===== Given information =====
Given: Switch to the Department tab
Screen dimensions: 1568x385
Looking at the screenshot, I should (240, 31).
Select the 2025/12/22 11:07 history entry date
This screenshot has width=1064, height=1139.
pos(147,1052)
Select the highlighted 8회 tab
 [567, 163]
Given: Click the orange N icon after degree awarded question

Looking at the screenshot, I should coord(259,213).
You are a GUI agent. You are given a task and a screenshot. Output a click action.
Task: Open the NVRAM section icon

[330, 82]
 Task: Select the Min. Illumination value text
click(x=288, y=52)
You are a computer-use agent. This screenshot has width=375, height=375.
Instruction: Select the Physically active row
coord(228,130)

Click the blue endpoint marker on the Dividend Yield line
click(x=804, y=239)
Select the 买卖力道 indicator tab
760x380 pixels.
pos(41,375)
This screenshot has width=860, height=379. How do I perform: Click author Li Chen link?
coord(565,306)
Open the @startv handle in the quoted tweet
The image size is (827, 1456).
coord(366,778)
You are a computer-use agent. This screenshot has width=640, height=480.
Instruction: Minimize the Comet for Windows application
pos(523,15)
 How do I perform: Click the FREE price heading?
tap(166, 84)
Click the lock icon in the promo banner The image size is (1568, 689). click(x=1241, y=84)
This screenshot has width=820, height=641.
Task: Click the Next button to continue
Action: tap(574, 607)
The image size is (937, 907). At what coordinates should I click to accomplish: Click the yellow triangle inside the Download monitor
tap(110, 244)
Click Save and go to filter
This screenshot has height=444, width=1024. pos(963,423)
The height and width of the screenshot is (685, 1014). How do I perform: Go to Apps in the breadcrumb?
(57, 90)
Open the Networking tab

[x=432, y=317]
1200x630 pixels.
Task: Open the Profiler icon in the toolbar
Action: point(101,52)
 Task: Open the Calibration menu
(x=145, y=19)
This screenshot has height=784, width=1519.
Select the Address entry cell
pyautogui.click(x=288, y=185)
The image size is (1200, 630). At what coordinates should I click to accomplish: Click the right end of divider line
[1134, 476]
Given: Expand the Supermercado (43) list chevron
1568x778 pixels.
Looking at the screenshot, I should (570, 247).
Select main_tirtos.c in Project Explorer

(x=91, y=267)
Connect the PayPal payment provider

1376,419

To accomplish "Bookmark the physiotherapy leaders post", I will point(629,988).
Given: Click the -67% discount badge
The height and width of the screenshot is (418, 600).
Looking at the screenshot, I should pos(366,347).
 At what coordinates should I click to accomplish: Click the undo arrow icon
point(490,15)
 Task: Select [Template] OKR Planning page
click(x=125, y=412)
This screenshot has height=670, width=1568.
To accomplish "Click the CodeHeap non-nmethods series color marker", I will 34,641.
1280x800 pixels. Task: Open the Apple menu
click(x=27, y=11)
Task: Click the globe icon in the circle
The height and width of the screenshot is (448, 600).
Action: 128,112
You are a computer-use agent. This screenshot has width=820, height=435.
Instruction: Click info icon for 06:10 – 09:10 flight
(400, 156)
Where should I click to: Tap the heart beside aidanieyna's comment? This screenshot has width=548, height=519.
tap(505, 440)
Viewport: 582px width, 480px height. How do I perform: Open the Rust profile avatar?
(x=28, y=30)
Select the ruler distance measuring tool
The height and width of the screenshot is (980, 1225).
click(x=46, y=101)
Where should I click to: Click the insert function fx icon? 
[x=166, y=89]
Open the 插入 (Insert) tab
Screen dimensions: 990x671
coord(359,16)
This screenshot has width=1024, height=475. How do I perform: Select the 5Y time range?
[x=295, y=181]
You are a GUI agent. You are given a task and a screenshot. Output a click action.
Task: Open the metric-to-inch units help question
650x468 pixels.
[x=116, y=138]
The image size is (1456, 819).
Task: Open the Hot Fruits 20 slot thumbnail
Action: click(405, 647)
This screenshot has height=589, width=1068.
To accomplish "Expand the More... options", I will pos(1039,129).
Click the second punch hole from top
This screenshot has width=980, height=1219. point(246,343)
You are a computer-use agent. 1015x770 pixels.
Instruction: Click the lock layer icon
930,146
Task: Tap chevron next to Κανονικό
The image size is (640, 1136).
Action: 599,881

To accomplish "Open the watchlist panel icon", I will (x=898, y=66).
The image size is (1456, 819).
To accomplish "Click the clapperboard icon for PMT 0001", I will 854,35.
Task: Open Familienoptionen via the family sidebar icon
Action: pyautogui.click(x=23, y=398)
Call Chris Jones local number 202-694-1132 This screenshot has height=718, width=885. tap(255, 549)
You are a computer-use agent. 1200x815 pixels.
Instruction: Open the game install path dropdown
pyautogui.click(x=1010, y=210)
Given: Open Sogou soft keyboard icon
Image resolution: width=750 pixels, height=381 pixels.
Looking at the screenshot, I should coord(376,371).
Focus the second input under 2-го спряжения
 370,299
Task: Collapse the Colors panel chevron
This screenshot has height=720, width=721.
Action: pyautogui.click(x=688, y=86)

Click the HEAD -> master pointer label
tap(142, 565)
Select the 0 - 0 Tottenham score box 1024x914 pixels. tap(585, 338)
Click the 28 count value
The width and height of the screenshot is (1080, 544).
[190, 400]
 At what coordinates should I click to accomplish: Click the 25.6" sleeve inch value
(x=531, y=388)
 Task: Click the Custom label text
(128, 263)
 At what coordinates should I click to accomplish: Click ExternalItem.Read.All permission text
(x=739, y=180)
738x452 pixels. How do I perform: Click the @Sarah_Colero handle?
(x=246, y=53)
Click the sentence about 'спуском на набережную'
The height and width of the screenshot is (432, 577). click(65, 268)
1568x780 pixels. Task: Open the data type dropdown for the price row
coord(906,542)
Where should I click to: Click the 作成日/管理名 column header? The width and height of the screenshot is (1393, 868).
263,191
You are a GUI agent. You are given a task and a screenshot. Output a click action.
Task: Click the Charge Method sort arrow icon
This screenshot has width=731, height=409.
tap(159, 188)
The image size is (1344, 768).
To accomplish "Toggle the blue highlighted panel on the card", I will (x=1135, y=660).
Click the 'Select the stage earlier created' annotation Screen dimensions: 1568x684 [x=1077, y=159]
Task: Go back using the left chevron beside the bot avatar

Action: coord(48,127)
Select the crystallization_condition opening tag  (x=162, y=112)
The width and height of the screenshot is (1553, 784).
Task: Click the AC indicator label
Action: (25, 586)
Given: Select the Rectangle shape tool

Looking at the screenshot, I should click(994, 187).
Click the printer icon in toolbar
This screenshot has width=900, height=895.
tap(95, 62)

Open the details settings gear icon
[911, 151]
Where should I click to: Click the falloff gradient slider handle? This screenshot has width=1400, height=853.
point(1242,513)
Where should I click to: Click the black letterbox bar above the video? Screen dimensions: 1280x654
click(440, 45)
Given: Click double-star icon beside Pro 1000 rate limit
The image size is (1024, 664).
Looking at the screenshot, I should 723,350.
=====
What this task involves: Which of the lines above hold the word "agent"? Copy each one.

Task output:
You are a GUI agent. You are given a task and a screenshot. Output a click action.
You are a computer-use agent. This screenshot has width=375, height=375.
You are a computer-use agent. This screenshot has width=640, height=480.
You are a computer-use agent. This screenshot has width=820, height=435.
You are a GUI agent. You are given a task and a screenshot. Output a click action.
You are a computer-use agent. 1015x770 pixels.
You are a computer-use agent. 1200x815 pixels.
You are a GUI agent. You are given a task and a screenshot. Output a click action.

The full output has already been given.